On November 16th there was the release of openSUSE Leap 42.2. On November 24th, I had the opportunity to present openSUSE Project at school.

I was asked to make an introduction to FLOSS in general and more specific about openSUSE Project. The school was for middle aged people, for persons who quited school to work and conftibute financially to their families. There were 3 classes that they taught something computer related. It was a great opportunity for them to learn what FLOSS is and what makes openSUSE great Linux distro.

I busted the myth that “Linux is hard because you have to be a hacker, it’s terminal operated” I showed them how to install openSUSE Leap step by step (pictures) and also how to use GNOME (pictures). I mentioned our tools to make a very stable distro and finally I showed them that it’s not only a distro but there are people (the communtity) that take care of the software.
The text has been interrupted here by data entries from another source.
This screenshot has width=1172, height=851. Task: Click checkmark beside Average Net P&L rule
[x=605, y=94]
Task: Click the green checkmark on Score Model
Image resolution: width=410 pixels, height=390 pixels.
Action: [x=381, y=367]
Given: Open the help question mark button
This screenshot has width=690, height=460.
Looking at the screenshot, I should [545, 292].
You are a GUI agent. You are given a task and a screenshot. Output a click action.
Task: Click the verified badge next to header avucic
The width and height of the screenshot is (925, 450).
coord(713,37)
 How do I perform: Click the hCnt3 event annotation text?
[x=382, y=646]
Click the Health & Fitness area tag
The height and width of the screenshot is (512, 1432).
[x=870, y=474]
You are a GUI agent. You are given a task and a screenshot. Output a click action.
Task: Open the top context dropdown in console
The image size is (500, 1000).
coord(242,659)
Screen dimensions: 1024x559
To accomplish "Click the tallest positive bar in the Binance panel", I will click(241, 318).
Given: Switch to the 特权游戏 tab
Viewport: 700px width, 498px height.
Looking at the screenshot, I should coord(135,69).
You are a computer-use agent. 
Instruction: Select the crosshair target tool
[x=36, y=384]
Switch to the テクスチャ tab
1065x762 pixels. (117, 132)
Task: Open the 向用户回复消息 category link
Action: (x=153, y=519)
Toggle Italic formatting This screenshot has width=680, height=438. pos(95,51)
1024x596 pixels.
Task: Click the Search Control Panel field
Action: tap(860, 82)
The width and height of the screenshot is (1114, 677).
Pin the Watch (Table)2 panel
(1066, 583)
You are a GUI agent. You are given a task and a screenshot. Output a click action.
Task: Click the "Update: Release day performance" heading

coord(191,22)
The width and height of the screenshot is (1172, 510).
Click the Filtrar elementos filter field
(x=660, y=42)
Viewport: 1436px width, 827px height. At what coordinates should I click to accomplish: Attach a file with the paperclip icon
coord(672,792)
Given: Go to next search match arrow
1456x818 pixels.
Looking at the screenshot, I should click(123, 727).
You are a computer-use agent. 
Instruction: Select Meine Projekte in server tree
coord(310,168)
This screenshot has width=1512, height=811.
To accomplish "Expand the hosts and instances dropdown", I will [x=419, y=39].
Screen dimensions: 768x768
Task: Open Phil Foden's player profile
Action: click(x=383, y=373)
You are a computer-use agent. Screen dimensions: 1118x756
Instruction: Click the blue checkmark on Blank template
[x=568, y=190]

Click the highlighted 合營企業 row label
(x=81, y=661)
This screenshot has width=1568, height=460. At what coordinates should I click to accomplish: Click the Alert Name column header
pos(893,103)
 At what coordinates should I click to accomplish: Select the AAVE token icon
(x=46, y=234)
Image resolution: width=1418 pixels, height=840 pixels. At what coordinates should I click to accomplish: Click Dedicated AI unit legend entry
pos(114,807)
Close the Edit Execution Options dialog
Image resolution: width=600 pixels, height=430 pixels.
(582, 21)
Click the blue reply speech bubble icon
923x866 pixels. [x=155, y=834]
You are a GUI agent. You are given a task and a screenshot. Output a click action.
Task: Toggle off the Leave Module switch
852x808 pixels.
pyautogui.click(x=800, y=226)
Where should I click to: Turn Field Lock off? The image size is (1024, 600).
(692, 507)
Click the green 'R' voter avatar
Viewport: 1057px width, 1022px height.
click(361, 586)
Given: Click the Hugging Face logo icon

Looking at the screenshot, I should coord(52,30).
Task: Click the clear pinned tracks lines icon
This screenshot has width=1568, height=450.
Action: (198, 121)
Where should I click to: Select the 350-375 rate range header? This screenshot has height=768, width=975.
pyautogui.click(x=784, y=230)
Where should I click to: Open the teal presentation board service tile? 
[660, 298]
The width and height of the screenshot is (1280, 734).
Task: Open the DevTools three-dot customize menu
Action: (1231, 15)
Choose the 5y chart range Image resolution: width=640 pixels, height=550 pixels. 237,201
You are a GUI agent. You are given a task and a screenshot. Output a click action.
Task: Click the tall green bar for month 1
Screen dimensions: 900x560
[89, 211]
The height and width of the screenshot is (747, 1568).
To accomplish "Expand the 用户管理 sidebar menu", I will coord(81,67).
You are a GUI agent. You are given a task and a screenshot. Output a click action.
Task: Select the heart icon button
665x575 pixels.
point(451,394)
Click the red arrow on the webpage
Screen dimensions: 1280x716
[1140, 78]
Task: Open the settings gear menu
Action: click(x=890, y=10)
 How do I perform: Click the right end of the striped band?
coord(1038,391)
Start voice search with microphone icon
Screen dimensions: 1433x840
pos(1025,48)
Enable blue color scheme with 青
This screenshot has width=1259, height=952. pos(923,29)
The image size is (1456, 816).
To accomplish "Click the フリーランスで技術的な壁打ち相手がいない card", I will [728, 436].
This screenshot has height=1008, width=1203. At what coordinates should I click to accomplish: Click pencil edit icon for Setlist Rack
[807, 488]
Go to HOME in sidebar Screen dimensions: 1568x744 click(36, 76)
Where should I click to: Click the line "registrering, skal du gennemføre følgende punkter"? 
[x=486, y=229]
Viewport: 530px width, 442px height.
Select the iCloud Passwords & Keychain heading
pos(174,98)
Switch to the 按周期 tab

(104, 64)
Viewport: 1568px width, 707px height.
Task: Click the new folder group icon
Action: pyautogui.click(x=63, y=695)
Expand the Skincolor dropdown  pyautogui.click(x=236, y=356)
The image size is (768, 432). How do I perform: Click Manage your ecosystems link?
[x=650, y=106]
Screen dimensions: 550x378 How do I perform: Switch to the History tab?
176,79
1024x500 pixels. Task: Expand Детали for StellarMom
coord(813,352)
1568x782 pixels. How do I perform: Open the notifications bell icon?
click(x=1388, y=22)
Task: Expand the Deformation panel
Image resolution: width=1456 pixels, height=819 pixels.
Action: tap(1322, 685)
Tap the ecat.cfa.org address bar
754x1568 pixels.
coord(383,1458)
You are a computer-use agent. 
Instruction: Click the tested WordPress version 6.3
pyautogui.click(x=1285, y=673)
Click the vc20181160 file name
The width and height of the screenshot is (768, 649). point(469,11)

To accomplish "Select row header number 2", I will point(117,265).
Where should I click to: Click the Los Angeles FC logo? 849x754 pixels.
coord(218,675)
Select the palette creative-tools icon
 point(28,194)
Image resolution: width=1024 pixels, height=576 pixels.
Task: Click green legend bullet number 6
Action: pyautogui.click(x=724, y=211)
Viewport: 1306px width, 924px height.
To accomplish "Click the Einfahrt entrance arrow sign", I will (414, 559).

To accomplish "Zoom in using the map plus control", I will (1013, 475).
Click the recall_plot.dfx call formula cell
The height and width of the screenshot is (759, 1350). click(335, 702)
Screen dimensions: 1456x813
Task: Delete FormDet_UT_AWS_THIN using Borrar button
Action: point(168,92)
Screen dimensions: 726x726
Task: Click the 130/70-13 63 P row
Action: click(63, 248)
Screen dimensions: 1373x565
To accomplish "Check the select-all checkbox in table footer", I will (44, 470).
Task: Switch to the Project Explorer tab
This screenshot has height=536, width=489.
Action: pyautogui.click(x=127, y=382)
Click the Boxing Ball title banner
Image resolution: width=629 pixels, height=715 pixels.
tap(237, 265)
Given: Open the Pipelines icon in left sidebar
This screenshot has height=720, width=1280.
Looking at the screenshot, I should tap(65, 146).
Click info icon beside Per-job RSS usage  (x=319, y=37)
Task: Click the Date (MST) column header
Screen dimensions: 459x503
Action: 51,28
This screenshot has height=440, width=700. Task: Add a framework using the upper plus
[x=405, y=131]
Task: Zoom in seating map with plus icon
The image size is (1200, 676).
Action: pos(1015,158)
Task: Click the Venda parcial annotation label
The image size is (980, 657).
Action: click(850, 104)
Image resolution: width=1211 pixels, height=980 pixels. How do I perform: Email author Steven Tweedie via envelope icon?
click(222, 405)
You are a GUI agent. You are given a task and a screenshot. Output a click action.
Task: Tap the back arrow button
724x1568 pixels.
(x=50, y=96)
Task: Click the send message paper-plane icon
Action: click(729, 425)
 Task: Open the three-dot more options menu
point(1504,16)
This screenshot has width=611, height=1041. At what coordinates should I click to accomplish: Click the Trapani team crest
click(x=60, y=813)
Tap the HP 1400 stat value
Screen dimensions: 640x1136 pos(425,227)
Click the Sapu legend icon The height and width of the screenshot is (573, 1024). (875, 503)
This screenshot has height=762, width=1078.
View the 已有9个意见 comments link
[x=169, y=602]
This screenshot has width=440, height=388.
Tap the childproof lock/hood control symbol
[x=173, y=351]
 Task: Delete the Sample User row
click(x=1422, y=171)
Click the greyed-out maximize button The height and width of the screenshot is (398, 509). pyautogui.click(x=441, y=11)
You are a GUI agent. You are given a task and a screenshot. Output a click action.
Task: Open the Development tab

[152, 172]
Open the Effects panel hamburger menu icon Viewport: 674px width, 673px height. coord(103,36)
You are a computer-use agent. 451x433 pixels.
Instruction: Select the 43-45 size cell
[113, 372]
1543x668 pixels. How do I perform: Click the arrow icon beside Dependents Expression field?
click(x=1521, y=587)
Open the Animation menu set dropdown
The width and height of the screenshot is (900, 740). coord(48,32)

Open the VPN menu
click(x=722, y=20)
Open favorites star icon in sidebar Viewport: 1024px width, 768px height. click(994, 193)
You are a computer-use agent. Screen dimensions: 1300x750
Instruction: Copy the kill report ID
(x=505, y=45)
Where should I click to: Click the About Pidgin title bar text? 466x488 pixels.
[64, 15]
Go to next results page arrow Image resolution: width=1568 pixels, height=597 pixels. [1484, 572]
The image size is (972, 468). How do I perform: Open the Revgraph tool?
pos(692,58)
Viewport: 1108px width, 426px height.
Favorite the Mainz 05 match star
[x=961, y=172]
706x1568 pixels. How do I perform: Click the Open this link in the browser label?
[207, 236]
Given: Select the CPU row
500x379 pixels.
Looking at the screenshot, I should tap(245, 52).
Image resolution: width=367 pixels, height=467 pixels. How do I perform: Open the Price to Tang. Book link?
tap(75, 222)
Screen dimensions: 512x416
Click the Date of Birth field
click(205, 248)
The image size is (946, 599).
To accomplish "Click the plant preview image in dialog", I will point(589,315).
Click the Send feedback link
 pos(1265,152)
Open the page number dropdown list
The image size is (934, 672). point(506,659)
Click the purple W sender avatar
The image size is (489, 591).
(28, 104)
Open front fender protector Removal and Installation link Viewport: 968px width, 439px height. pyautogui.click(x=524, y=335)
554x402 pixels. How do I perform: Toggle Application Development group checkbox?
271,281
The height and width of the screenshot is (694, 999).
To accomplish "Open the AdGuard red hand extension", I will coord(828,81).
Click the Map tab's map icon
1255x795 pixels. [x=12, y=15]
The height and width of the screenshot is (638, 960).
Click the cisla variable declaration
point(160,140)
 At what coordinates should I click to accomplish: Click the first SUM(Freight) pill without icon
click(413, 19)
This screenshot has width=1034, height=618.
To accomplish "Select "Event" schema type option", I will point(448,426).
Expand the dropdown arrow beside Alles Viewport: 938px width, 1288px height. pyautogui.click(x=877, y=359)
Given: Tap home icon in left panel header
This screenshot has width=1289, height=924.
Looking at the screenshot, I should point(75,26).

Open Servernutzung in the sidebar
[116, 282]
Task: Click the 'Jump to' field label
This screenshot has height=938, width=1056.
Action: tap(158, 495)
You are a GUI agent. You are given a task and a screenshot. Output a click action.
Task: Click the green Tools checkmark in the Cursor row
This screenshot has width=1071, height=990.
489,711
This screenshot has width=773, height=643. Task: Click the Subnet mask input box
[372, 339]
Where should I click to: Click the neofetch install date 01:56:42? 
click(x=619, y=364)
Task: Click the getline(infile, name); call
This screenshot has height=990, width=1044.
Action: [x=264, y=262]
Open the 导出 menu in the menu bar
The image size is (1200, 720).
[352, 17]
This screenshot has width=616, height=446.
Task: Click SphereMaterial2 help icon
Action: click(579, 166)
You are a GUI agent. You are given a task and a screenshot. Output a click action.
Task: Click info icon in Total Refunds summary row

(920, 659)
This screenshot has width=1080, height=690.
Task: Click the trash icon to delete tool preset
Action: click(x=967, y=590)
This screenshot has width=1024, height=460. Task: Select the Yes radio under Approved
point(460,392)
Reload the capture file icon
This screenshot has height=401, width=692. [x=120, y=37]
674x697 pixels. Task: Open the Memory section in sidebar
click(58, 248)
There were plenty of questions about linux software alternatives, how to install, if they can replace Ubuntu/Windows with openSUSE and what is perfect suit for specific systems. Each student took a DVD with stikers and a card with Greek community information. Professors will organize an install fest for their lab and/or laptops of their students.

I would like to thank Douglas DeMaio for managing to send me DVDs and stickers and Alexandros Mouhtsis that managed with his professors to organize this presentation. Finally, I would like to thank Dimitrios Katsikas for taking pictures.

You can find the same post at my blog.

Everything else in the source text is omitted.